Pero es lo que hay, "si uno quiere ser serio en sus asuntos".

Por eso, siempre he preguntado cuando no sabía;
y en la ira, no he escrito nada.
Han pasado cuatro años desde aquello y,
 aunque todo reverdece, 
ya es otra primavera.

Lo último del cartel de Confucio, no se me ha dado:
No tuve oportunidad, para pensar si aquello me lo merecía.
Siempre hubo alguien, ligado a la política siniestra,
que me pasó ninguneando mis merecimientos y 
pisando mis derechos, porque 
"no era de ellos".

Sí que sigo pensando si yo merecía aquello
para llegar a esto.
Pido perdón a esos alumnos que querían que siguiera,
porque, a día de hoy, no sé si tomé la decisión acertada
y me huelo que pesó más, en ella, el miedo que el amor
y eso me entristece sobremanera.

Por lo que de sabio, nada de nada.
Un hombre corriente que no se atrevió
a morir "con las botas puestas"
y "a pie de obra",
como era mi deber.

 A 6 de mayo de 2016: primavera: 
"...la lluvia tras los cristales"...
Como un llanto sordo e hipnótico
en soledad.
Lleno de ausencias.

© GatoFénix



4 comentarios:

Magda dijo...

Sólo una cosa buena al final de ese camino, la única y que no compensa el erial en el la destrucción continuada ha convertido lo que antaño valió la pena, el claustro ha dicho no. Ahora, lógicamente, no hay quien quiera intentar revertir lo insalvable. Todo es incertidumbre.

pepebrantuas dijo...

"El hundimiento cultural de un Instituto y sus alumnos
es un triunfo comunista que aleja a sus usuarios
de toda capacidad crítica y de toda reflexión
para tomar decisiones adecuadas a las circunstancias."
Pero con el tiempo, quizás todos, recuerden a un buen profesor y algo, que acaso tú no recuerdes, fue su "luz" en un momento de oscuridad.
¡Ni lo dudes! Un abrazo...

Jose Maria Garcia Toledo dijo...

Gracias, pepebrantuas.
Quizás.

Un abrazo

Jose Maria Garcia Toledo dijo...

Gracias Magda. Todo tiene su tiempo. Einstein habló de dos cosas que eran infinitas; de la segunda, hemos tenido allí varios ejemplos y al menos dos, de haberlos conocido Einstein, no sé que habría añadido a la frase.En España decimos que "un tonto jode un pueblo" y yo he añadido, "aunque sea muy grande, no el tonto; el pueblo"

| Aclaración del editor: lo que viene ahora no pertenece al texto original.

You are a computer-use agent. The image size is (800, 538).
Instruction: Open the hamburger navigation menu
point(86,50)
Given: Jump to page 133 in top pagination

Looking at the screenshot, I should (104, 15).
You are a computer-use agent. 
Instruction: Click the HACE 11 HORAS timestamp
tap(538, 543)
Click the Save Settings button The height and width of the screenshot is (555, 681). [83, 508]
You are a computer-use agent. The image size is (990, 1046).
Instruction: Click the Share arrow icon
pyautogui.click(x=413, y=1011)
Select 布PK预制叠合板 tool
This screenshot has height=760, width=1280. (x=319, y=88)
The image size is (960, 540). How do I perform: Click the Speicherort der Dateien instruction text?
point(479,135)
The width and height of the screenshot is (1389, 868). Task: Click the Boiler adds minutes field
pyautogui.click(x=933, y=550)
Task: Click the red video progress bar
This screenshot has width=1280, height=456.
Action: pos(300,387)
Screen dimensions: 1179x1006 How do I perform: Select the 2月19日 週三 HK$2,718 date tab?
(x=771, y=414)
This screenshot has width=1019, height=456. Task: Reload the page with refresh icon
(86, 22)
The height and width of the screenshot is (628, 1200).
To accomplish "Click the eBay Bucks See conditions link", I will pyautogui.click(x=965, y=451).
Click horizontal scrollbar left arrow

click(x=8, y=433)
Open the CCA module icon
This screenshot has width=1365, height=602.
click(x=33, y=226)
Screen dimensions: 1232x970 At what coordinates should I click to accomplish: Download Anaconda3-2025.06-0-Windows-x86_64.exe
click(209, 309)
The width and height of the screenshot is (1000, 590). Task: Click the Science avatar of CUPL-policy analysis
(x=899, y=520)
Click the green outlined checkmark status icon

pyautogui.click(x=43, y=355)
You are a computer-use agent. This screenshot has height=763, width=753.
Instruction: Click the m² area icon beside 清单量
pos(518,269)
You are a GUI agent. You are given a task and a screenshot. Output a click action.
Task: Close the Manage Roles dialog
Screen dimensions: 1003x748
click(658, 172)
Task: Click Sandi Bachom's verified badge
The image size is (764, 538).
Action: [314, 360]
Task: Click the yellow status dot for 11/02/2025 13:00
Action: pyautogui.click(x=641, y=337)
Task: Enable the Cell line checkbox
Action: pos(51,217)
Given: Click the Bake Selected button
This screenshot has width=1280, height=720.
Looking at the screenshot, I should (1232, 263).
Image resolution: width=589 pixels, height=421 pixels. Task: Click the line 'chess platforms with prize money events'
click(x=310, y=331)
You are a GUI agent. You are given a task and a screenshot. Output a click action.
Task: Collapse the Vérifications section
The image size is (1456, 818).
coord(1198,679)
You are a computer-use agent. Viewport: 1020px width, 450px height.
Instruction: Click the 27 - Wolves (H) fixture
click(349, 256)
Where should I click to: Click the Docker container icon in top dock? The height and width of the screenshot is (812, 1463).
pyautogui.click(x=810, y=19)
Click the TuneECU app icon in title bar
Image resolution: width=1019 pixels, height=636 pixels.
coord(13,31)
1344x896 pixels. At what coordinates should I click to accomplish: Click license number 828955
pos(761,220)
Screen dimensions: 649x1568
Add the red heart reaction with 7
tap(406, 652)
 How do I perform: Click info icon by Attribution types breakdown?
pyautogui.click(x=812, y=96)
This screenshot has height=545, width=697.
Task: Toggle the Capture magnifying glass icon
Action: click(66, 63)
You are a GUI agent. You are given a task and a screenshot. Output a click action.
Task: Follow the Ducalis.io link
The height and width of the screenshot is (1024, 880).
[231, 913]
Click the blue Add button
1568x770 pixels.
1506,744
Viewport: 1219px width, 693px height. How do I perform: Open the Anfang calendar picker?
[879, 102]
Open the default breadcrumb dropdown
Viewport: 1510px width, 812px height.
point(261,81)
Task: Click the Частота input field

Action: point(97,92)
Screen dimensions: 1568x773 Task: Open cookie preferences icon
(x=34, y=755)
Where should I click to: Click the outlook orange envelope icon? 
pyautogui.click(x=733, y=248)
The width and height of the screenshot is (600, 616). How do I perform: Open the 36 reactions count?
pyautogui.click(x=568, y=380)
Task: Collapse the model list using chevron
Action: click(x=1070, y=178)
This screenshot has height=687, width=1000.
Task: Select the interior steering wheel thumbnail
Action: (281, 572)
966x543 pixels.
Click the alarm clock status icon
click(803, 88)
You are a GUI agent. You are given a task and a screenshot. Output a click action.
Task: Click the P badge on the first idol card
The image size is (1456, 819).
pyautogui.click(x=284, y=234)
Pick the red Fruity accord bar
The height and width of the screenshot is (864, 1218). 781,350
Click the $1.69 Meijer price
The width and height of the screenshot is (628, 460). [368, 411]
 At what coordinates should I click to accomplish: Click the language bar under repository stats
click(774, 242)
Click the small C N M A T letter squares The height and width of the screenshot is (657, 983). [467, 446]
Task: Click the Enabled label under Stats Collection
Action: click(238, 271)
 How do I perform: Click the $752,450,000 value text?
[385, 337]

Vivir en la mentira tienen esas consecuencias.
El Mal existe y la cabeza cuando está, como por su lado, y negamos que haya algo más que dinero en este mundo llegamos a lo que llegamos con la inestimable ayuda de las Leyes y las Instituciones.
Y esto sólo ha hecho que comenzar. Y sé que hay cosas irreversibles legados a un punto crítico.

¿Esto era el progreso?
Me recuerda a Borges en aquella isla donde encontró seres a los que llama "Los Yahoo" de los que concluye, que no es que fueran primitivos, sino que eran seres involucionados.